Is there a dangerous bubble now? It's hard to tell, since somebody is always predicting a collapse in one area or another. Nobody seems to have identified any major areas of excess leverage. Does crypto have the potential to cause a financial collapse? Nobody knows that either.
I agree with Kevin that the Fed should have reduced by now, but should not be influenced by the stock market. If we had real government controls, they would be restraining speculation, not just trying to react to it.
I think there's quite a bit of over extension in housing. There was a massive speculative boom in second mortgages that started in June of 2020 as investors piled in to take advantage of remote workers. Those second mortgage payments are supported by short term rental income, which has been falling. As investors try to sell off they find that regular folk aren't going to buy at their expected pricing.
So they whine about interest rates killing the housing market when it's really the pricing.
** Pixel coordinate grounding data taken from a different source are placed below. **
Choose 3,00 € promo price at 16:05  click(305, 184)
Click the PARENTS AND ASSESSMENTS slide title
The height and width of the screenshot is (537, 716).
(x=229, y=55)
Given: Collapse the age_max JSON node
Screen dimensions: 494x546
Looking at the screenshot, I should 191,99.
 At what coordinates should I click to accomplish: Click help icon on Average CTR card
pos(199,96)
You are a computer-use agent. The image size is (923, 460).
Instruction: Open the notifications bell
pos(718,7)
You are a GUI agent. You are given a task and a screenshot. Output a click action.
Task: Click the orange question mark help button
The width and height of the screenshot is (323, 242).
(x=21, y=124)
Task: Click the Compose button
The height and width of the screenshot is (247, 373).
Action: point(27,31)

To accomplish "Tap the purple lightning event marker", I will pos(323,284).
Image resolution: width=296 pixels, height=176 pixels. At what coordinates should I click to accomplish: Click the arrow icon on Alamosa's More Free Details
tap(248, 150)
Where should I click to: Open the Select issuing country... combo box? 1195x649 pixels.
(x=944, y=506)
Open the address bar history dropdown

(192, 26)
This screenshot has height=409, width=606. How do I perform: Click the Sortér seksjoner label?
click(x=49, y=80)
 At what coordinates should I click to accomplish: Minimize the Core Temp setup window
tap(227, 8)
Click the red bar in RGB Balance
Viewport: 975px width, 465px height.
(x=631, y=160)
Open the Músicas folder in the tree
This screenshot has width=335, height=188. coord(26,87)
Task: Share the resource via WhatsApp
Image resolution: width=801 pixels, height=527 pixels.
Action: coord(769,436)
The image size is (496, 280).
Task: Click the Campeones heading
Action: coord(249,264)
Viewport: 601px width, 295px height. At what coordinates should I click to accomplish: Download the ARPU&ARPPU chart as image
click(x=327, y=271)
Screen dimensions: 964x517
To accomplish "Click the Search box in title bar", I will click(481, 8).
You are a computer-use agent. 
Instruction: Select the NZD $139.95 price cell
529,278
There was also quite a bit of first mortgage activity in that same period, but there aren't any checks on whether those buyers actually qualified for the lower rate (ie they were lying about the house being a primary residence).
I wonder if the fed at all considered the Japanese currency crisis when they made this (stupid) decision not to raise rates. Because they sure should have.
(Explanation: The yen has been very low against the dollar, which is boosted by US high interest rates. Japan is desperately trying to pump up the yen by raising their interest rates, resulting in a huge sell-off in Japanese markets, which is probably at least half the reason for the stock market drop here in the US. )
Maybe this is Wall Street's way of telling the Fed they damn well better cut rates by Sept. 18. Enough is enough.
Enough is enough for whom? If they cut rates the prices will only go up, so the consumer still doesn't win. The only winner is the seller who got to make more profit on the sale.
Does it matter why they cut rates? Especially now, when a rate cut is months overdue?
The next scheduled FOMC meeting is September 18. The next CPI report comes out August 14. If they're going to announce an emergency cut, it'd be on the heels of a CPI report confirming the trend towards lower inflation, I would think.